▶ [Source passage]:
Tuesday’s Tidbits

Govexec.com reports that the OPM Inspector General has advised OPM to create a formal contingency plan for the Federal Long Term Care Insurance Program because the market has shifted since the Program was created 2000.

“In 2000, there were 125 insurers in the long-term care insurance marketplace,” auditors wrote. “By 2014, there were only 12 insurers that were issuing at least 2,500 individual policies and only five insurers sold group policies.”

Additionally, only one firm still offers a group plan in the mold of FLTCIP. John Hancock discontinued the sale of new group policies in 2010, and it shuttered new individual long-term care plan sales in 2016. Instead, many insurance companies now offer a hybrid product that provides long-term care insurance along with either life insurance or an annuity.

The Inspector General’s advice makes sense to the FEHBlog but OPM asserts that it has the situation under control via regular contacts with John Hancock. Congress needs to take a look at this Program.

Today, the chairman and ranking minority member of the Senate Health, Labor, Education and Pensions Committee announced a bipartisan bill (S. 2680) including a series of forty measures to address the opioid crisis. The measures are described in this summary of the bill.  Some form of legislation directed at this crisis is bound to pass Congress before the August recess.  As this is an election year, there won’t be many legislative days left for Congressional action after the August recess.

Becker’s Hospital Review discusses Amazon Business’s decision to shelve its plan to become a major pharmaceutical distribution to major hospitals and other large heath care facilities. Instead, “the e-commerce giant will focus on beefing up its less sensitive medical supply offerings to smaller hospitals and clinics, sources familiar with the matter told CNBC.” The FEHBlog thinks that more competition at the distribution level could help control health care costs.

▶ [Record set]:
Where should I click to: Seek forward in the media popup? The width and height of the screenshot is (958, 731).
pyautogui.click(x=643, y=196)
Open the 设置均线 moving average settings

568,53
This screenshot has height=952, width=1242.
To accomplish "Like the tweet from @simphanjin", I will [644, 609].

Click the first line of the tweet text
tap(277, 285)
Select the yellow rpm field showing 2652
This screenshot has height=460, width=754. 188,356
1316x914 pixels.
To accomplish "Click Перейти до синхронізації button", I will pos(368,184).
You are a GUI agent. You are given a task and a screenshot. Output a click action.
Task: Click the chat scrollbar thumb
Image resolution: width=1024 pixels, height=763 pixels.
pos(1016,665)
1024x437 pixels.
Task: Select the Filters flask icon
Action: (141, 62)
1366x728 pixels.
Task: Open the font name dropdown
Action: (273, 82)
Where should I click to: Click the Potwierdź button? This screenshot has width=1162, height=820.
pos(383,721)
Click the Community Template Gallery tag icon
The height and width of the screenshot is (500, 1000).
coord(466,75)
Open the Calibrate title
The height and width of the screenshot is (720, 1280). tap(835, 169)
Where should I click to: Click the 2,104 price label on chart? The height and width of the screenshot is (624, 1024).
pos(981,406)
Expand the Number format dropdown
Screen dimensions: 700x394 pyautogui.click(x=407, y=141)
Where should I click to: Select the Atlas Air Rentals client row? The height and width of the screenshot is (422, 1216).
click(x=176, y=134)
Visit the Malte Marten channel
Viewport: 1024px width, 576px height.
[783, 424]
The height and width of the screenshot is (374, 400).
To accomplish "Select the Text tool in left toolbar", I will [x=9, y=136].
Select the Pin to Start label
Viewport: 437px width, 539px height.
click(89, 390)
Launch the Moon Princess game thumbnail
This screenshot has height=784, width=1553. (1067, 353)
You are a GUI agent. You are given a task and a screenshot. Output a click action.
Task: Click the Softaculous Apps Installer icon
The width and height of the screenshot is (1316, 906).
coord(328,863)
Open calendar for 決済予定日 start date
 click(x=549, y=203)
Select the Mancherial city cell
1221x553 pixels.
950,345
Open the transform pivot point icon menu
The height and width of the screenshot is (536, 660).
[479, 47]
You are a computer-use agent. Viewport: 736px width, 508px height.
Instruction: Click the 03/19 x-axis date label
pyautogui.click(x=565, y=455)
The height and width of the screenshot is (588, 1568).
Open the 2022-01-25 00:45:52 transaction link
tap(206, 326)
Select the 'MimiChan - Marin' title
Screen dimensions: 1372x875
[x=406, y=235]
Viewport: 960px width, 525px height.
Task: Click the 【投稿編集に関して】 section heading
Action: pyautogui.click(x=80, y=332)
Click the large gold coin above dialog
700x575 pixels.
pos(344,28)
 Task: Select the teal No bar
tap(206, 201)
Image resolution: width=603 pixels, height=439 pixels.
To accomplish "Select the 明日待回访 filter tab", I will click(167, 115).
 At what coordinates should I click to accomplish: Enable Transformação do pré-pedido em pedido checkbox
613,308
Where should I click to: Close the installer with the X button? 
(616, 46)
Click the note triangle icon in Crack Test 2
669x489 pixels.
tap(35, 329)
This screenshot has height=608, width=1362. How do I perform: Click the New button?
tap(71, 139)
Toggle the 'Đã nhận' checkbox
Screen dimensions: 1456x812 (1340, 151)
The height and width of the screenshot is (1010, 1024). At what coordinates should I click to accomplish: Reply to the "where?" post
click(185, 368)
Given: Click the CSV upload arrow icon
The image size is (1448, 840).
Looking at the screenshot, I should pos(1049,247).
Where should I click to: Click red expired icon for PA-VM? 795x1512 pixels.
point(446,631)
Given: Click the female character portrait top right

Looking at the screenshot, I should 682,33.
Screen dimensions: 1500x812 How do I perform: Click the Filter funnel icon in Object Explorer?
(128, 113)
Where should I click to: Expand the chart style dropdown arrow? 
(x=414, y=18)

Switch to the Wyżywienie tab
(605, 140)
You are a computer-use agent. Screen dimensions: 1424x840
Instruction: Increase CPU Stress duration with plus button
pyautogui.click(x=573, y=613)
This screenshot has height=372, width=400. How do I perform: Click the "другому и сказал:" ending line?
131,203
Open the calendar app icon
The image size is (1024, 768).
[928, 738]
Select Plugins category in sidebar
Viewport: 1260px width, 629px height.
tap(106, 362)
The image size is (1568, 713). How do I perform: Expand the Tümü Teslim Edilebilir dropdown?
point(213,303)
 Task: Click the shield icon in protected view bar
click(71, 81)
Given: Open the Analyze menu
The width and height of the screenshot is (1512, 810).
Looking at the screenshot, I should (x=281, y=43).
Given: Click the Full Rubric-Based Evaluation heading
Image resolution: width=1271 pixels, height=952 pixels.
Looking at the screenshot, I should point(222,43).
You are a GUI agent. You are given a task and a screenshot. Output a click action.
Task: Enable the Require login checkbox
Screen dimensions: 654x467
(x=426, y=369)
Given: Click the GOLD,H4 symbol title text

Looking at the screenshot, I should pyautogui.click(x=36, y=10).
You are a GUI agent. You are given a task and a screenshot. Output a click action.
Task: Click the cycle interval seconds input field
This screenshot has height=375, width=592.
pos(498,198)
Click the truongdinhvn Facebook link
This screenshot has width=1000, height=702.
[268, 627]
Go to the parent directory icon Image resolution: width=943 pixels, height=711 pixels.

▶ [Exercise requirements]:
[a] Print the stretch of the Tuesday's Tidbits text from "The Inspector General’s" through "at this Program.".
[b] List each distinct calendar year that the Tuesday's Tidbits text mentions.

▶ [Answers for the exercise]:
[a]
The Inspector General’s advice makes sense to the FEHBlog but OPM asserts that it has the situation under control via regular contacts with John Hancock. Congress needs to take a look at this Program.

[b] 2000, 2014, 2010, 2016